Cada um olhava e via algo...era assim o interesse de quem lança tintas na tela. S/ perspectiva, desenhou, imaginou como seria o olhar de ambos para o alto. Porém, sem perspectiva e, sem qualquer leitura que lhe fosse lógica, sem perder a forma circular que tinha desejado descrever, ria-se agora da intenção não alcançada. O mundo, o alto, tinha-se tornado aos olhos de uns quantos que o apreciaram, uma simples peça que cheia de líquidos bem apaladados e fumegantes fazem as maravilhas num dia de Inverno, sentado por detrás das vidraças a olhar a chuva que cai, lá do alto.
quarta-feira, 27 de outubro de 2010
Tornado
Deambulando ensonada, teimando o sono em não permanecer. Não estava em queda, estava em movimento. O caminho fazia-se, caminhando a passos lentos, sem partir ou chegar. A espera, o arrumar de idéias na caixinha do tempo, misturando imagens, pensamentos, sentimentos, pessoas e lugares que íam construindo a sua história. Agora já não esperava, já não expectava: vivia.
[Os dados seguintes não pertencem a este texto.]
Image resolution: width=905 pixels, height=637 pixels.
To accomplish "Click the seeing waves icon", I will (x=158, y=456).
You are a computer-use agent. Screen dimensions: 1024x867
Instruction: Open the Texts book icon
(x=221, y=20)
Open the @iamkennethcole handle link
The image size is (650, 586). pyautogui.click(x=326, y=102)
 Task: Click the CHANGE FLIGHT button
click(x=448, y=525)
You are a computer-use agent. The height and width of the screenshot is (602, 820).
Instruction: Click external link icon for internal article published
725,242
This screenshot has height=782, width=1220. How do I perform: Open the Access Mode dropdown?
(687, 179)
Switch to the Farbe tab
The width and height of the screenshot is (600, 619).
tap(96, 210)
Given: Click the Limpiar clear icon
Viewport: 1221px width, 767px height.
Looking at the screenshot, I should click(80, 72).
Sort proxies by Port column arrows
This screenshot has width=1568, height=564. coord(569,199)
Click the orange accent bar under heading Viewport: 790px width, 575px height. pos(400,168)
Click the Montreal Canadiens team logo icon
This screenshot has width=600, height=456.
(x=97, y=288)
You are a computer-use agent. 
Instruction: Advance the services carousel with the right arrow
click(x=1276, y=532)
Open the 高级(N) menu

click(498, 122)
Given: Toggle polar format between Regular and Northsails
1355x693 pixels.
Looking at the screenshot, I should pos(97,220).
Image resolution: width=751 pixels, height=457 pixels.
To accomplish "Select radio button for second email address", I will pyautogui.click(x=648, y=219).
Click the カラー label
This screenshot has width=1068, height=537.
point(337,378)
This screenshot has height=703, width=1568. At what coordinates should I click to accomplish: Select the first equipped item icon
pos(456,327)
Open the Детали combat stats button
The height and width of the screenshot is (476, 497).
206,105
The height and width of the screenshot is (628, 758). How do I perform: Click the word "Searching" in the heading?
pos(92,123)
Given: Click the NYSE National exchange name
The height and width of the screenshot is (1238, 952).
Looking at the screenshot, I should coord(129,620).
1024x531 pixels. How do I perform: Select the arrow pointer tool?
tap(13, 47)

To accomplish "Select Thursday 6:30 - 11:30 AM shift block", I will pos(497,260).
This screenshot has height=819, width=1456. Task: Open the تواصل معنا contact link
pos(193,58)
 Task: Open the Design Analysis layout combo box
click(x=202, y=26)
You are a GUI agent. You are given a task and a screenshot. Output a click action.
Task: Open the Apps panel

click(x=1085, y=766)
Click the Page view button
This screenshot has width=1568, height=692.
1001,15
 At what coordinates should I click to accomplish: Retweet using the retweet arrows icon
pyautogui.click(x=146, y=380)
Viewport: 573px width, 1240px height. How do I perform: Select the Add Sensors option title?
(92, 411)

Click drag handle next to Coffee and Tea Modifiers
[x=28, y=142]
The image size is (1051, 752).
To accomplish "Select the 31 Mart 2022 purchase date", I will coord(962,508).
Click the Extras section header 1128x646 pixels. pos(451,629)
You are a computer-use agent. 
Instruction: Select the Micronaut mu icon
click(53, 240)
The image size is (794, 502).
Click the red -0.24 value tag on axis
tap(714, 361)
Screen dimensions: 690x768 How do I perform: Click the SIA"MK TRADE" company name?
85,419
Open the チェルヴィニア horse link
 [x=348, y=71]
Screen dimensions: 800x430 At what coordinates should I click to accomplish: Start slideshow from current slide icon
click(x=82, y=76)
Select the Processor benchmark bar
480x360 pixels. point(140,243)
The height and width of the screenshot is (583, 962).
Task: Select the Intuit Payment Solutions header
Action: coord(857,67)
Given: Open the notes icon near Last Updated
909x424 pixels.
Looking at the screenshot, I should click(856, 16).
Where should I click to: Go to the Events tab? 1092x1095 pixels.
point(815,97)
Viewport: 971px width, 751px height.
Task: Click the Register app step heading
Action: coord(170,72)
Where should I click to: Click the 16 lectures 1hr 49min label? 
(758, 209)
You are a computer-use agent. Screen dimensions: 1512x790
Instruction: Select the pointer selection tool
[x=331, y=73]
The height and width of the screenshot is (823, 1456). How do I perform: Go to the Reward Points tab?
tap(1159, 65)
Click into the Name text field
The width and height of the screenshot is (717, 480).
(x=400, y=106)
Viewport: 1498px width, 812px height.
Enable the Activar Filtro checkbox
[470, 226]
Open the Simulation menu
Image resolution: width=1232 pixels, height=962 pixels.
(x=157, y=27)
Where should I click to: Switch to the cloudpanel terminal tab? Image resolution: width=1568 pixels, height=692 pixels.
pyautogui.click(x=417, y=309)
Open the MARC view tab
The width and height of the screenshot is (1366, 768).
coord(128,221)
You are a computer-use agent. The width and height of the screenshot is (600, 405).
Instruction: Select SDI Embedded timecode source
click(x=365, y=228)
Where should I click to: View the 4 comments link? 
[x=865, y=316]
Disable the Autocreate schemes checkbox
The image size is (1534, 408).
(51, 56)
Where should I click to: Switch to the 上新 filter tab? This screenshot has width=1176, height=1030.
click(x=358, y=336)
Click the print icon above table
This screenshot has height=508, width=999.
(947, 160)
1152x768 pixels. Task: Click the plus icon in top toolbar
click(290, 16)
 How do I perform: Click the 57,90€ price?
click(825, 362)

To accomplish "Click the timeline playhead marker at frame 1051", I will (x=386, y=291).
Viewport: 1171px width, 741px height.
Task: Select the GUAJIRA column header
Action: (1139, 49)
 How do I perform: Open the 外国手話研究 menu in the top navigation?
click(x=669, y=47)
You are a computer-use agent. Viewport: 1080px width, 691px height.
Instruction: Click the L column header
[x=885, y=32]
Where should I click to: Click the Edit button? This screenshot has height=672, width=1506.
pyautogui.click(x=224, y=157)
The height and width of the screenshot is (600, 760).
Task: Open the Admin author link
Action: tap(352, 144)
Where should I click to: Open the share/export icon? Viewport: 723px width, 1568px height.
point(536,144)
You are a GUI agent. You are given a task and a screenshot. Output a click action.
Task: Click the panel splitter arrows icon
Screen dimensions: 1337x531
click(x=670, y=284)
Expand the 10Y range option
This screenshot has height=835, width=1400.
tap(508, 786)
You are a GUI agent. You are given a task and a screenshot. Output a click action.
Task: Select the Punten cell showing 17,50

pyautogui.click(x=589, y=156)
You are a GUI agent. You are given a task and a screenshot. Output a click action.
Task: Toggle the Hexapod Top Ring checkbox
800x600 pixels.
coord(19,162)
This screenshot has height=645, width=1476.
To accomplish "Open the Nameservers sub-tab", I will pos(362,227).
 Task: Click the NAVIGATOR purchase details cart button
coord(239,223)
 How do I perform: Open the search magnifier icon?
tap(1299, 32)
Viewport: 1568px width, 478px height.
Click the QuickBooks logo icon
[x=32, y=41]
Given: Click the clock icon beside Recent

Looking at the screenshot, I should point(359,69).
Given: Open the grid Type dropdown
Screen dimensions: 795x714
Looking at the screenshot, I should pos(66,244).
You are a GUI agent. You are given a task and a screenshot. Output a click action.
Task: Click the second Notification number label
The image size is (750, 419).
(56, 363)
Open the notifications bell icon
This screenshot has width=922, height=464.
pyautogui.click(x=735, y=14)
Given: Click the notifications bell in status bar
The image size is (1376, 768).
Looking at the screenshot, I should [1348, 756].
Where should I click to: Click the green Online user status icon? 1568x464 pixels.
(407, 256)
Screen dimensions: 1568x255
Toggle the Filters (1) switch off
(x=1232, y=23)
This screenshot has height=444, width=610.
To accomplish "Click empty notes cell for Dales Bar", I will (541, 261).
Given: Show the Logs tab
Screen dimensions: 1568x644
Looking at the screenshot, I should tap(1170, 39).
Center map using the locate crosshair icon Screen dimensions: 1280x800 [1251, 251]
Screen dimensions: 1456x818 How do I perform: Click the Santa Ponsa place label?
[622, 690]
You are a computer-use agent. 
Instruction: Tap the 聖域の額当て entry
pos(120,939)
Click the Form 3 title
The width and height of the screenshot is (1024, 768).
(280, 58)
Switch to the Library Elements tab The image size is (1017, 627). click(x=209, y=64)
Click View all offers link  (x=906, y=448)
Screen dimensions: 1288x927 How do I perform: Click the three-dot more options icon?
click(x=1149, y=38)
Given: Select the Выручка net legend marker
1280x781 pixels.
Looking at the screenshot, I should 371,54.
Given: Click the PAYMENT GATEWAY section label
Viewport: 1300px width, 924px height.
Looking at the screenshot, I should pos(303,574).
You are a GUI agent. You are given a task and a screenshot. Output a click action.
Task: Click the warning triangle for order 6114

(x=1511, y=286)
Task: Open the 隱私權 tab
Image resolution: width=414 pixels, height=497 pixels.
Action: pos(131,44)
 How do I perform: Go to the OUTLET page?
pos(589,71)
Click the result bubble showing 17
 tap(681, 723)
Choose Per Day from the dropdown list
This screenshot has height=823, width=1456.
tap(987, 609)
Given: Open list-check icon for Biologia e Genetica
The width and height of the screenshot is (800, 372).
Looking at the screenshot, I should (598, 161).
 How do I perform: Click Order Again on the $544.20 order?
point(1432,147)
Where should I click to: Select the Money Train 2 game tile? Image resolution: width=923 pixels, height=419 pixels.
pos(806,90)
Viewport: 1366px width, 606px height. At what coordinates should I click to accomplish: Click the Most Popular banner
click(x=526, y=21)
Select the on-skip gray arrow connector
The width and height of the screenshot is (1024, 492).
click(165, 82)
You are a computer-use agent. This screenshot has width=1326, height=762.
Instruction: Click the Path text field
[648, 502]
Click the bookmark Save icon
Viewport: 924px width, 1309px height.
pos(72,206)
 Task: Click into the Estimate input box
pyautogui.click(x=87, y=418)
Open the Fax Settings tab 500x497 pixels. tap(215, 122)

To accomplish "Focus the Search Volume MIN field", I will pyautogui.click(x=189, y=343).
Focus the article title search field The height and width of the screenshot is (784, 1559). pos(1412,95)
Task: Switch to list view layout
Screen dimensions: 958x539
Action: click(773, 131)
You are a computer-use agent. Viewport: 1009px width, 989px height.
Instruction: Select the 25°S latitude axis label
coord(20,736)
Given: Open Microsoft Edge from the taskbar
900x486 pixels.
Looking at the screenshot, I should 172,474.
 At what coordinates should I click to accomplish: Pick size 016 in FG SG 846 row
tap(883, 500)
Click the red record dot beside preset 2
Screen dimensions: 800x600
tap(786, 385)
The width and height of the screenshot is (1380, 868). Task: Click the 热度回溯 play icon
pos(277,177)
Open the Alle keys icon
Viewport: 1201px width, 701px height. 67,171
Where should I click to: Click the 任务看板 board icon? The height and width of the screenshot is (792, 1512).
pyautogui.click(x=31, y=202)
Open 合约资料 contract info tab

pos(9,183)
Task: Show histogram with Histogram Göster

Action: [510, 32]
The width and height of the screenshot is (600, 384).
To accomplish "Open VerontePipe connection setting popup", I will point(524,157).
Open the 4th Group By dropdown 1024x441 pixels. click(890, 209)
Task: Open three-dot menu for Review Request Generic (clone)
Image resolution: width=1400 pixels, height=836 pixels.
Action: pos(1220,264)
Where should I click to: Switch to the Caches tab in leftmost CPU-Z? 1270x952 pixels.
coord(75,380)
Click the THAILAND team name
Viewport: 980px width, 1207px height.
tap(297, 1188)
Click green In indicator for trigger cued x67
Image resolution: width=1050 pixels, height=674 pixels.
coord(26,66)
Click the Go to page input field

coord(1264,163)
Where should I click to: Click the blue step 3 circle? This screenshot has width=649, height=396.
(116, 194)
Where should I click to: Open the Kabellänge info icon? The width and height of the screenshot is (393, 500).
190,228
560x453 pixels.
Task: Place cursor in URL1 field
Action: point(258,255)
Mantinha-se constante em querer seguir o rumo traçado além e aqui. A história- pedra sobre pedra não lhe pesava, antes a reanimava quando o ânimo desmorecia. Por entre folhas, vento, água e remoinhos, ía espreitando nas casas por onde passava. Não tinha intensão de destruir, apenas passava, porque sim. Fazia sentir a sua existência, como uma manifestação do EU SOU. Pertença de um todo colorido, repleto, contendo esse todo em si e sendo.
sábado, 23 de outubro de 2010
O eterno movimento. Não retornar ao princípio virgem de saber, o retornar ao princípio que é o fim. O ciclo da vida: humana, animal, vegetal, espiritual. Caminhar em ondas azuis para o mais...para o princípio de tudo- Deus, para mim, ou para outros, outro nome que represente o que está para além de nós.
As cores misturam-se, elevam-se e os materiais mostram que o homem recria a natureza em cada acto que se quer criativo. Criação: acto que não existe em nós. Desenvolvemos a partir de tudo quanto já é.